The Economy and Inequality
(AP Photo/Mark Lennihan)
De Blasio’s “tale of two cities” campaign zeroed in on New York City’s most fundamental problem: the dramatic widening of its income gap, a trend that accelerated greatly on Mayor Michael Bloomberg’s watch. As we noted in our May 6 special issue, “The Gilded City,” the richest 1 percent of New Yorkers claimed 39 percent of the city’s income share in 2012—up from 12 percent in 1980. Enacting de Blasio’s campaign proposal to tax earners of $500,000 and up to pay for universal pre-K would be a fine way to begin to reverse this tide, although the state legislature has to be persuaded to get on board, and it may take some time to implement the plan for more mundane reasons, such as the scarcity of classroom space.

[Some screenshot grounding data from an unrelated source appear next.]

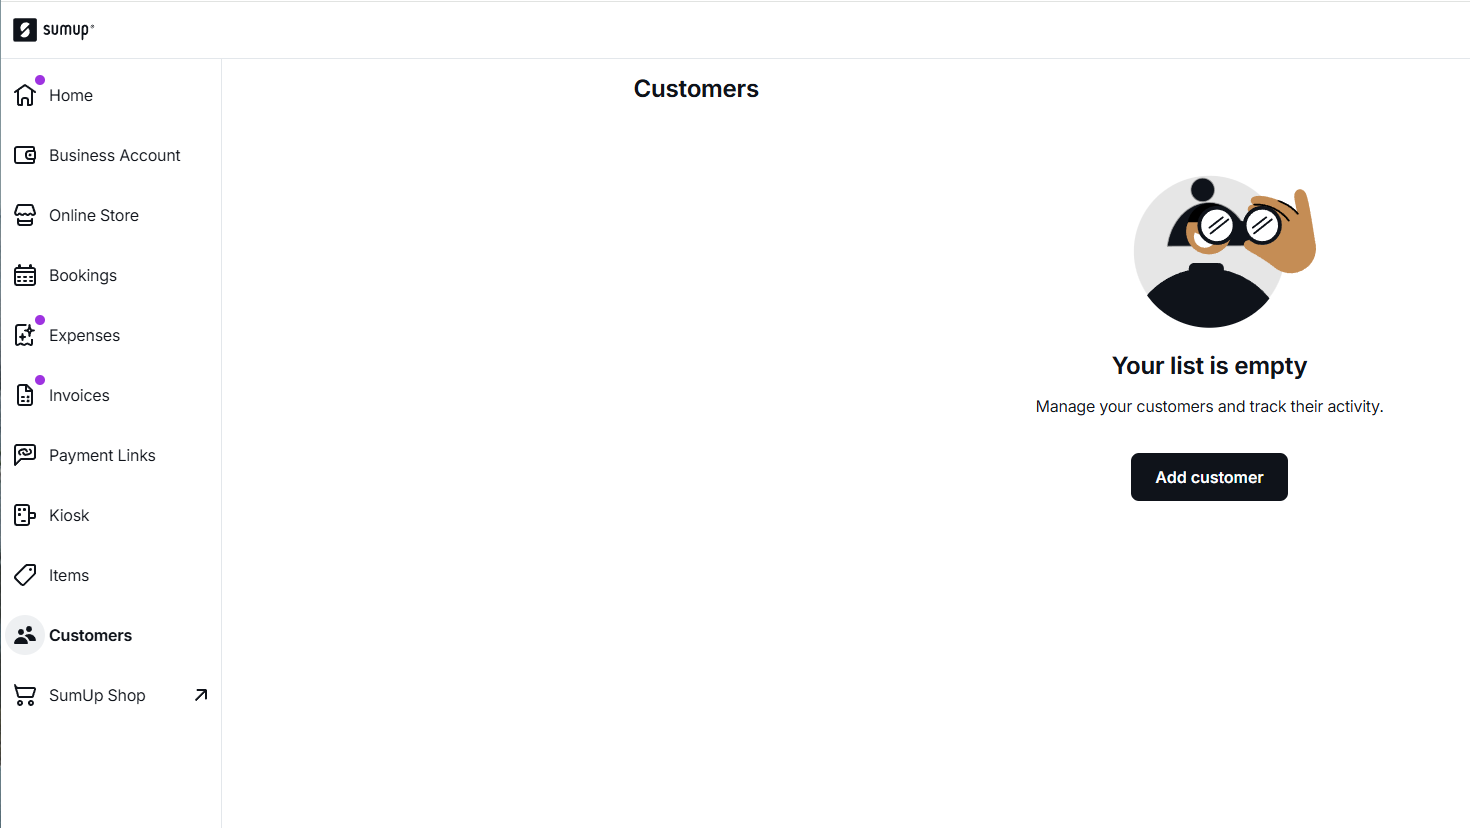Open the Invoices sidebar entry
This screenshot has width=1470, height=828.
[x=110, y=395]
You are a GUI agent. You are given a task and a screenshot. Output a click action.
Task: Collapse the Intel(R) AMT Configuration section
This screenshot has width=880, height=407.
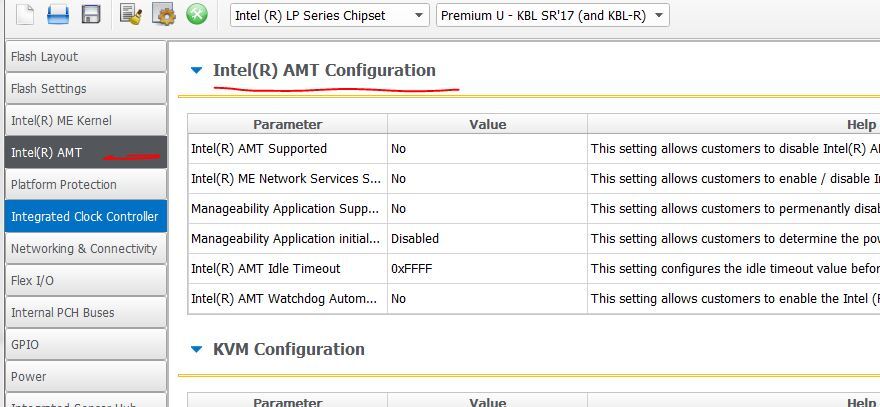[x=196, y=70]
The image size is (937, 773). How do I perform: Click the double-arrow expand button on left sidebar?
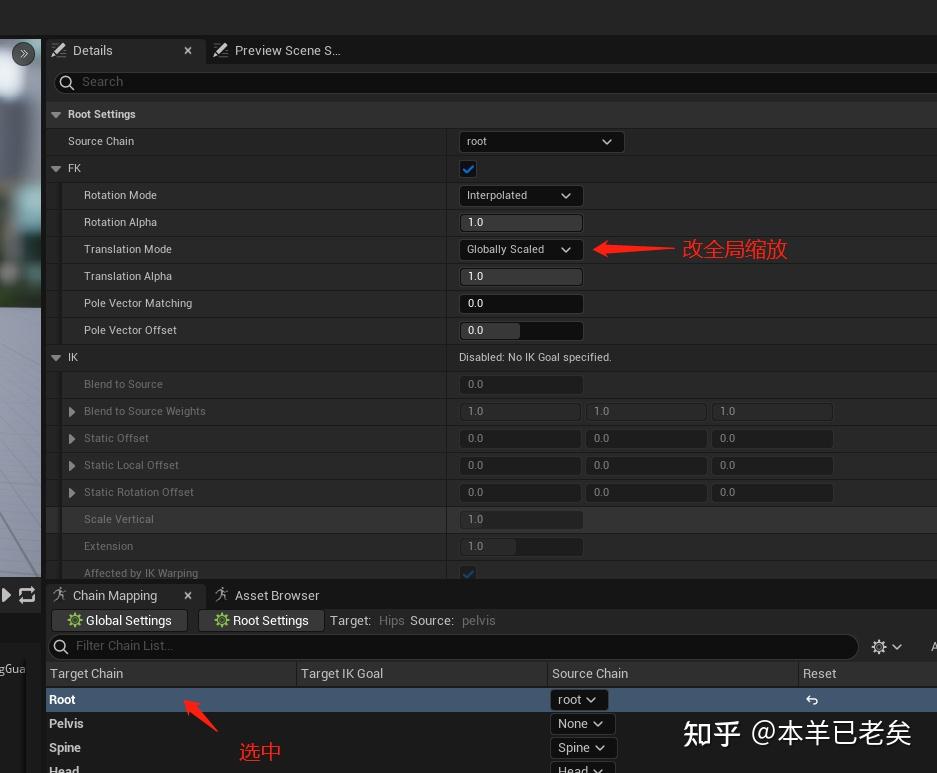pos(21,53)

Meanwhile, there are other steps the mayor can take to tackle the inequality that he called, in his victory speech, “the defining challenge of our time.” He will have to plug the leaks in the tax system and persuade the state to end tax breaks for luxury properties, close business tax loopholes and cut subsidies for developers (which increased almost tenfold under Bloomberg). And why not push to reinstate the commuter tax? Vast changes in the city’s tax structure aren’t likely—and its mix of personal income and business taxes is already relatively progressive—but halting giveaways to the wealthy is essential if the city is to address its pressing social needs.
The most powerful tool the mayor wields is the city’s $72 billion budget. Rather than nickel-and-dime New Yorkers in the budget process, as they’ve come to expect, the mayor can use it to promote equitable economic development and well-funded services for all. He can make infrastructure investments that save money and energy long term to make the post-Sandy city more resilient in the face of climate change—while increasing the kinds of jobs and industries that offer economic security and upward mobility for ordinary New Yorkers.
Even small changes would make a big difference to many people. For example, the city awards billions of dollars in contracts to nonprofit agencies for social services—for publicly funded childcare, public health, and programs for seniors, youth and the homeless. But as many as 50,000 workers at these agencies are poor or near-poor, according to James Parrott of the Fiscal Policy Institute. The mayor could grant them a living wage as part of the preliminary executive budget for 2015, due January 16.